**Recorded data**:
········
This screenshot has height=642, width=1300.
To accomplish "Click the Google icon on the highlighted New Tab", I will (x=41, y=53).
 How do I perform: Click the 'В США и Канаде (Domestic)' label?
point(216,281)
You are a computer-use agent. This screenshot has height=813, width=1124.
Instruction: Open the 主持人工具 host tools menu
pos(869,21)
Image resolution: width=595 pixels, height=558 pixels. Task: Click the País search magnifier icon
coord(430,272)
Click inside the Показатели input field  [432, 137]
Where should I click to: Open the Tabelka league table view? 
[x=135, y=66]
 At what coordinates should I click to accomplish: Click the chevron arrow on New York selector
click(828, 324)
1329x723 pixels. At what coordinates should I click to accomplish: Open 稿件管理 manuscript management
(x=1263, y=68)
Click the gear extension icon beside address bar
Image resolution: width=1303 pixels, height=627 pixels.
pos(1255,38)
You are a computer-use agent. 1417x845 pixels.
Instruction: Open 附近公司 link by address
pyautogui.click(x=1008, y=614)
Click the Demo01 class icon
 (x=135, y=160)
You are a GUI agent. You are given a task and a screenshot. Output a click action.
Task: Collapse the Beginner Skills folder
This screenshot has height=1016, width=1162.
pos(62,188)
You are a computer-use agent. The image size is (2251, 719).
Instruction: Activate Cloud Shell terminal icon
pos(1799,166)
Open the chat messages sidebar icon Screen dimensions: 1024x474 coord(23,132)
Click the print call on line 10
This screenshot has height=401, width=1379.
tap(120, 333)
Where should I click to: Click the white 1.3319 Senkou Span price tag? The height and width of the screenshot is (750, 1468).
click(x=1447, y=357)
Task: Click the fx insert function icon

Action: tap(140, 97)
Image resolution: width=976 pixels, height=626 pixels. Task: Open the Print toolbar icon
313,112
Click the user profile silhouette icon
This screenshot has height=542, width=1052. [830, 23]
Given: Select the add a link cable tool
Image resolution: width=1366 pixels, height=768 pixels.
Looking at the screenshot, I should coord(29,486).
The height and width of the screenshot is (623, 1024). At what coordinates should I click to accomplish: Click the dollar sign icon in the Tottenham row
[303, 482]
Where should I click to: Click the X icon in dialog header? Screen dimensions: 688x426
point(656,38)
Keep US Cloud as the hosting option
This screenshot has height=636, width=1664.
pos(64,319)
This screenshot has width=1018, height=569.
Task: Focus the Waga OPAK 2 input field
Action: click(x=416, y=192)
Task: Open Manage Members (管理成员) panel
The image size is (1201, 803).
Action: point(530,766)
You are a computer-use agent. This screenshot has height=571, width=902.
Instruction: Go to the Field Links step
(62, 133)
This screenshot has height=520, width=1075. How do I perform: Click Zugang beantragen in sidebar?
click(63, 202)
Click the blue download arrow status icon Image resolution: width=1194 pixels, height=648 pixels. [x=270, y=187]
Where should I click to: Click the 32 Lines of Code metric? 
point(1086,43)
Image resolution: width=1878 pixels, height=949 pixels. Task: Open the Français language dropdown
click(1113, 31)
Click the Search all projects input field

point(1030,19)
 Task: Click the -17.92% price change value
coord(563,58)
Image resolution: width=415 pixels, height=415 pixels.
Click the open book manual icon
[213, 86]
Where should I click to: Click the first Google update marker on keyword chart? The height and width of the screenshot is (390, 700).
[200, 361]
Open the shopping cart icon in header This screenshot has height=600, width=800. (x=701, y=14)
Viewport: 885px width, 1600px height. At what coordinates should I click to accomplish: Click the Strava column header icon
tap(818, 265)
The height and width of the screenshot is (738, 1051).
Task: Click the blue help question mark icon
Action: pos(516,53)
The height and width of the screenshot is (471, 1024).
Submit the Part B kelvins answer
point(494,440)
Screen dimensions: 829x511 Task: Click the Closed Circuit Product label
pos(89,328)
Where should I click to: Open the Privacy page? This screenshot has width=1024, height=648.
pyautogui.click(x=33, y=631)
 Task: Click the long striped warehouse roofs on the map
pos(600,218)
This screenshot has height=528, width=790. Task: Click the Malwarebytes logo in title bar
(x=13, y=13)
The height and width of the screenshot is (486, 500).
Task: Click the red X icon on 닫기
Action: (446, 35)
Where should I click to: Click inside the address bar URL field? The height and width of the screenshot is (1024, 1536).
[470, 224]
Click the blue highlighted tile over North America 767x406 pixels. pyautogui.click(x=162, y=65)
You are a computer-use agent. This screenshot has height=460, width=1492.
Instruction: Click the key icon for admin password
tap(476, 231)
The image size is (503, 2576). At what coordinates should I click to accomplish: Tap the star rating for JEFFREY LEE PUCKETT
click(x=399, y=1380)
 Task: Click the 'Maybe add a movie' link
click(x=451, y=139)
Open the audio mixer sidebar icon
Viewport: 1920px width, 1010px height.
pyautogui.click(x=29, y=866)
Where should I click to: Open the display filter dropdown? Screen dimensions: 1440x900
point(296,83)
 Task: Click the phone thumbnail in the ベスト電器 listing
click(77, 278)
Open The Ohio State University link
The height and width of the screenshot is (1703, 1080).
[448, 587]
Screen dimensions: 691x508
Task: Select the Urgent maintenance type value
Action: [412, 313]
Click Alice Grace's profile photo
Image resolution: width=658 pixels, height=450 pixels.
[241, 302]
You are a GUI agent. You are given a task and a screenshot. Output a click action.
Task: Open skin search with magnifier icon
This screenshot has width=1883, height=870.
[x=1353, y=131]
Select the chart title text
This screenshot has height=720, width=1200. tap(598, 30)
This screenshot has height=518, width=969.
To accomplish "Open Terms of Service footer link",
········
In this exercise, reproduce each line above exactly.

This screenshot has height=642, width=1300.
To accomplish "Click the Google icon on the highlighted New Tab", I will (x=41, y=53).
 How do I perform: Click the 'В США и Канаде (Domestic)' label?
point(216,281)
You are a computer-use agent. This screenshot has height=813, width=1124.
Instruction: Open the 主持人工具 host tools menu
pos(869,21)
Image resolution: width=595 pixels, height=558 pixels. Task: Click the País search magnifier icon
coord(430,272)
Click inside the Показатели input field  [432, 137]
Where should I click to: Open the Tabelka league table view? 
[x=135, y=66]
 At what coordinates should I click to accomplish: Click the chevron arrow on New York selector
click(828, 324)
1329x723 pixels. At what coordinates should I click to accomplish: Open 稿件管理 manuscript management
(x=1263, y=68)
Click the gear extension icon beside address bar
Image resolution: width=1303 pixels, height=627 pixels.
pos(1255,38)
You are a computer-use agent. 1417x845 pixels.
Instruction: Open 附近公司 link by address
pyautogui.click(x=1008, y=614)
Click the Demo01 class icon
 (x=135, y=160)
You are a GUI agent. You are given a task and a screenshot. Output a click action.
Task: Collapse the Beginner Skills folder
This screenshot has height=1016, width=1162.
pos(62,188)
You are a computer-use agent. The image size is (2251, 719).
Instruction: Activate Cloud Shell terminal icon
pos(1799,166)
Open the chat messages sidebar icon Screen dimensions: 1024x474 coord(23,132)
Click the print call on line 10
This screenshot has height=401, width=1379.
tap(120, 333)
Where should I click to: Click the white 1.3319 Senkou Span price tag? The height and width of the screenshot is (750, 1468).
click(x=1447, y=357)
Task: Click the fx insert function icon

Action: tap(140, 97)
Image resolution: width=976 pixels, height=626 pixels. Task: Open the Print toolbar icon
313,112
Click the user profile silhouette icon
This screenshot has height=542, width=1052. [830, 23]
Given: Select the add a link cable tool
Image resolution: width=1366 pixels, height=768 pixels.
Looking at the screenshot, I should coord(29,486).
The height and width of the screenshot is (623, 1024). At what coordinates should I click to accomplish: Click the dollar sign icon in the Tottenham row
[303, 482]
Where should I click to: Click the X icon in dialog header? Screen dimensions: 688x426
point(656,38)
Keep US Cloud as the hosting option
This screenshot has height=636, width=1664.
pos(64,319)
This screenshot has width=1018, height=569.
Task: Focus the Waga OPAK 2 input field
Action: click(x=416, y=192)
Task: Open Manage Members (管理成员) panel
The image size is (1201, 803).
Action: point(530,766)
You are a computer-use agent. This screenshot has height=571, width=902.
Instruction: Go to the Field Links step
(62, 133)
This screenshot has height=520, width=1075. How do I perform: Click Zugang beantragen in sidebar?
click(63, 202)
Click the blue download arrow status icon Image resolution: width=1194 pixels, height=648 pixels. [x=270, y=187]
Where should I click to: Click the 32 Lines of Code metric? 
point(1086,43)
Image resolution: width=1878 pixels, height=949 pixels. Task: Open the Français language dropdown
click(1113, 31)
Click the Search all projects input field

point(1030,19)
 Task: Click the -17.92% price change value
coord(563,58)
Image resolution: width=415 pixels, height=415 pixels.
Click the open book manual icon
[213, 86]
Where should I click to: Click the first Google update marker on keyword chart? The height and width of the screenshot is (390, 700).
[200, 361]
Open the shopping cart icon in header This screenshot has height=600, width=800. (x=701, y=14)
Viewport: 885px width, 1600px height. At what coordinates should I click to accomplish: Click the Strava column header icon
tap(818, 265)
The height and width of the screenshot is (738, 1051).
Task: Click the blue help question mark icon
Action: pos(516,53)
The height and width of the screenshot is (471, 1024).
Submit the Part B kelvins answer
point(494,440)
Screen dimensions: 829x511 Task: Click the Closed Circuit Product label
pos(89,328)
Where should I click to: Open the Privacy page? This screenshot has width=1024, height=648.
pyautogui.click(x=33, y=631)
 Task: Click the long striped warehouse roofs on the map
pos(600,218)
This screenshot has height=528, width=790. Task: Click the Malwarebytes logo in title bar
(x=13, y=13)
The height and width of the screenshot is (486, 500).
Task: Click the red X icon on 닫기
Action: (446, 35)
Where should I click to: Click inside the address bar URL field? The height and width of the screenshot is (1024, 1536).
[470, 224]
Click the blue highlighted tile over North America 767x406 pixels. pyautogui.click(x=162, y=65)
You are a computer-use agent. This screenshot has height=460, width=1492.
Instruction: Click the key icon for admin password
tap(476, 231)
The image size is (503, 2576). At what coordinates should I click to accomplish: Tap the star rating for JEFFREY LEE PUCKETT
click(x=399, y=1380)
 Task: Click the 'Maybe add a movie' link
click(x=451, y=139)
Open the audio mixer sidebar icon
Viewport: 1920px width, 1010px height.
pyautogui.click(x=29, y=866)
Where should I click to: Open the display filter dropdown? Screen dimensions: 1440x900
point(296,83)
 Task: Click the phone thumbnail in the ベスト電器 listing
click(77, 278)
Open The Ohio State University link
The height and width of the screenshot is (1703, 1080).
[448, 587]
Screen dimensions: 691x508
Task: Select the Urgent maintenance type value
Action: [412, 313]
Click Alice Grace's profile photo
Image resolution: width=658 pixels, height=450 pixels.
[241, 302]
You are a GUI agent. You are given a task and a screenshot. Output a click action.
Task: Open skin search with magnifier icon
This screenshot has width=1883, height=870.
[x=1353, y=131]
Select the chart title text
This screenshot has height=720, width=1200. tap(598, 30)
This screenshot has height=518, width=969.
To accomplish "Open Terms of Service footer link",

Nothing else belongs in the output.